Revenus annuels de 500 millions de dollars
En Guinée, la Société minière de Boké (SMB-Winning), un consortium franco-sino-singapourien qui représentait plus de 58 % de la production en 2018, la Compagnie des bauxites de Guinée (CBG), gestionnaire du gisement de Sangarédi, détenu à 49 % par l’État et à 51% par un consortium regroupant Rio Tinto Alcan, Alcoa et Dadco (25 % de la production), et la Compagnie des bauxites de Kindia (CBK), filiale de Rusal (6 % de la production), sont les grands acteurs du secteur.
Paradoxalement, l’une d’entre elles, la CBG, s’était engagée à construire des raffineries, en vertu d’une convention signée depuis 1953 avec l’Etat guinéen. Idem pour la société minière chinoise TBEA Group, qui était censée construire depuis 2018 une fonderie d’aluminium d’une capacité de 200.000 tonnes par an.
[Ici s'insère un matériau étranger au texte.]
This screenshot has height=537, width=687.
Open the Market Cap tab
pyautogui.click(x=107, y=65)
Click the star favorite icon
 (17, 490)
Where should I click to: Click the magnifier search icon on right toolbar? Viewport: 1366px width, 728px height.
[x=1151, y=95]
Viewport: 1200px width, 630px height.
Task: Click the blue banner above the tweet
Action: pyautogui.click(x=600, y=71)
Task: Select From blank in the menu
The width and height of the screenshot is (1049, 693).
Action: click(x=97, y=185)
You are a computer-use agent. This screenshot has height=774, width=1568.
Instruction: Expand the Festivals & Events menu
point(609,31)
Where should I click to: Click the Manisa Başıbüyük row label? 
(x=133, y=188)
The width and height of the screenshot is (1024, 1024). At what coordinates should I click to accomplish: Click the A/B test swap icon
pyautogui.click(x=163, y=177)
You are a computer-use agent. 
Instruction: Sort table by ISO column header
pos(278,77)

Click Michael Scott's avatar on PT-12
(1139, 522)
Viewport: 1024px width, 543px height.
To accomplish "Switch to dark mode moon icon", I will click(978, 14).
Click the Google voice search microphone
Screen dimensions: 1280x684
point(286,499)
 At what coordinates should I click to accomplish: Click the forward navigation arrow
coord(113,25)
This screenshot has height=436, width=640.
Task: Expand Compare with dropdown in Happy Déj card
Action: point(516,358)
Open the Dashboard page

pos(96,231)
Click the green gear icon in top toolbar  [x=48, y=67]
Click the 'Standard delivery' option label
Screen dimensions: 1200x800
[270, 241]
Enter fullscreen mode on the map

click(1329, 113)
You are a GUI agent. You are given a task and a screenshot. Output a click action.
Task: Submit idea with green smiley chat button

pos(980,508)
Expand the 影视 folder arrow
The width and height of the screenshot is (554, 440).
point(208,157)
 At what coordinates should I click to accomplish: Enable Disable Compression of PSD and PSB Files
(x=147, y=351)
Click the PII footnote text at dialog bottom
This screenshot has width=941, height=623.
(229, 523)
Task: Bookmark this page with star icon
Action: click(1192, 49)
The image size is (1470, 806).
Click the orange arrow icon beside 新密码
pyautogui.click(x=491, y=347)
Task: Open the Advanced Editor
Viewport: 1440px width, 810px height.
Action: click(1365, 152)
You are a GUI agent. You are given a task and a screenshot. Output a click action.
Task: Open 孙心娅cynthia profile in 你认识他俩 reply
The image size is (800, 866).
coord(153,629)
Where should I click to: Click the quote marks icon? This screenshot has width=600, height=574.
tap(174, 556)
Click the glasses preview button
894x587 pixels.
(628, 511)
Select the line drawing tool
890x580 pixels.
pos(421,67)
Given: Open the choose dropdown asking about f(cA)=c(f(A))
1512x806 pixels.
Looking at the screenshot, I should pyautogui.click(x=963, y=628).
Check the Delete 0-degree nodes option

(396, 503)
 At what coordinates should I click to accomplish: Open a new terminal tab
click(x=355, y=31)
Des conventions qui, visiblement, ont été rangées dans les tiroirs. «Certaines de ces compagnies n’ont même pas produit d’étude de faisabilité», révélait le chef d’Etat guinéen, avant de marteler que, désormais, leur application est «non négociable». Pour lui, la transformation locale de la bauxite «devient incontournable, c’est un impératif et sans délais».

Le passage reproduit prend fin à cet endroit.